La planta (de misterioso origen), una vez deshidratada y fumada, produce un efecto de empatía tal, que llega a unir psíquicamente a los que la consumen. Este efecto, paradógicamente, deshilvana ese idílico tejido social de trama casi matemática. Un mapa desplegable que acompaña la edición del cómic nos sitúa cartográficamente en un lugar preciso en cada momento. Es decir, el mapa es un documento espacial detallado, y el cómic un glosario temporal igualmente preciso. Juntos conforman un sistema de coordenadas, una red espacio-temporal de la que los personajes -y por extensión el lector- no pueden salir. La rigurosa composición de página así lo corrobora, una pauta firme y homogénea como un metrónomo, una cuadrícula de meridianos y paralelos que cartografían este BodyWorld. Todo eso se rompe en los capítulos finales, donde la estructura social tocada se manifiesta en la ruptura del patrón de diseño de página.

La edición (magnífica) también tiene su historia. La obra nació como webcómic, lo que supone unas formas y unos modos difíciles de trasladar a un libro encuadernado. La experiencia, que en origen era una tira vertical que uno leía a base de scroll (curioso que las formas “modernas” vuelvan al antediluviano libro en rollo, anterior a la encuadernación), en libro se ha intentado simular con una encuadernación apaisada pero en vertical; es decir, cada página está encima de la posterior, no al lado. El invento, a parte de ser un poco incómodo de manipular, funciona como remedo de la lectura electrónica mientras el patrón compositivo es estable en su 3x4; pero en el capítulo final, con esa panorámica vertical de la ciudad de New York que aquí es dividida, y cortada, en varias páginas, pues uno se queda un poco a medias. Vaya, que el invento podía haber quedado más apañado. Quizás unas páginas desplegables, como en el final de Ronin, no sé.

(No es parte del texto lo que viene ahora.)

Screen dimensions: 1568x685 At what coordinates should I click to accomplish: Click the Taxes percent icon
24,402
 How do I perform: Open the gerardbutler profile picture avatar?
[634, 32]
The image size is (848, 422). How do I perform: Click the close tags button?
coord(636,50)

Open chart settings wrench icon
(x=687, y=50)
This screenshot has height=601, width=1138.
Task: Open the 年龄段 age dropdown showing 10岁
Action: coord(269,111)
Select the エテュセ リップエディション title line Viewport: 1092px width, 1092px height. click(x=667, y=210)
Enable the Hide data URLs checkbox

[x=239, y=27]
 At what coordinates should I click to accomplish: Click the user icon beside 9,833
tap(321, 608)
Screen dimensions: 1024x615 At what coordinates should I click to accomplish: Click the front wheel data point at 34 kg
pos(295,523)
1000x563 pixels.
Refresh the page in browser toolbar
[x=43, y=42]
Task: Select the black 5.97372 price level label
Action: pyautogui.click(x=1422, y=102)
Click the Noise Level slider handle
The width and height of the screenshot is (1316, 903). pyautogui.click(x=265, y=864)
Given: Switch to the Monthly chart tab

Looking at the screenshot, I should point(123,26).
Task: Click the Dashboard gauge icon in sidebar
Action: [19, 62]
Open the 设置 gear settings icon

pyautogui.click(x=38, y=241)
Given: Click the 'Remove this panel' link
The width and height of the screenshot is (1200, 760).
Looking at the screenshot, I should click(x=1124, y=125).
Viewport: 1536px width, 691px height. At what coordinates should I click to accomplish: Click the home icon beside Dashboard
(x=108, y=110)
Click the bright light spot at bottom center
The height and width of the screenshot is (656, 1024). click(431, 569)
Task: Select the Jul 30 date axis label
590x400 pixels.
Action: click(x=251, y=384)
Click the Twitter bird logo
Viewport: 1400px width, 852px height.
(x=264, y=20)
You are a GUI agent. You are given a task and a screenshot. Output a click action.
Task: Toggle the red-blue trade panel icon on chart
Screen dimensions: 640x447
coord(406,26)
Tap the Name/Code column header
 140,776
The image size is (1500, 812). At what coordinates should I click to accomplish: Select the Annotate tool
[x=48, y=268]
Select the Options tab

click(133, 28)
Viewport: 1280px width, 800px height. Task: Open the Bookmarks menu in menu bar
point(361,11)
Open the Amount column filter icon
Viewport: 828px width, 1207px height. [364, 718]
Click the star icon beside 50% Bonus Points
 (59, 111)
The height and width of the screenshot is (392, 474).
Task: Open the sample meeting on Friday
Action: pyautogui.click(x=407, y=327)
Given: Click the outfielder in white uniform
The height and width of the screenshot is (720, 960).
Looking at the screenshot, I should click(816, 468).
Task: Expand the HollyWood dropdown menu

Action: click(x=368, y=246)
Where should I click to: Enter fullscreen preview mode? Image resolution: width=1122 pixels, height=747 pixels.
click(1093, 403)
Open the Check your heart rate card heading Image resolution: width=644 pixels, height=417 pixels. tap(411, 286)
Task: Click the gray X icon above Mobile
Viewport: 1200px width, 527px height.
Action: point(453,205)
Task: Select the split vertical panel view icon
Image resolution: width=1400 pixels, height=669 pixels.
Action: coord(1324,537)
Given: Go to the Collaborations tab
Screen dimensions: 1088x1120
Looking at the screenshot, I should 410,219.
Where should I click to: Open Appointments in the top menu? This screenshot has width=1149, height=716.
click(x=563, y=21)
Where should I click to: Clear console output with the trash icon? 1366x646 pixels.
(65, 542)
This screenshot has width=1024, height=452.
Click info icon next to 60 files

En cualquier caso, minucias, ganas de poner peros a una obra monumental.

Por lo dicho, un lector que todavía no se haya enfrentado a su lectura podría pensar que es un soberano coñazo. Nada más lejos. BodyWorld es una lectura intensa, pero también amena y divertida, por momentos casi hilarante, con una mezcla de tonos y registros pocas veces visto en el cómic occidental (sí en el manga). Aquí hay culebrón estudiantil a lo Archie, paranoia drogata a lo Hunter S. Thompson, locura Philipdickiana, y ese extrañamiento del medio oeste americano que tan bien ha retratado Lynch. Hay deportes inventados, hay peleas patéticas, hay lecciones de diseño, hay sexo adolescente... Y todo plasmado con un dibujo feísta que, paradógicamente, da forma a algunas de las páginas más hermosas que he visto últimamente, que queman la retina con una paleta de colores inéditos, como de otro mundo.

No sé a dónde llegará Dash Shaw en su carrera, pero si mantiene este nivel de experimentación, inquietud y excelencia, podemos estar ante uno de los grandes, de los que marcan una época. No lo lean en las enciclopedias dentro de veinte años, léanlo a él. Aquí y ahora.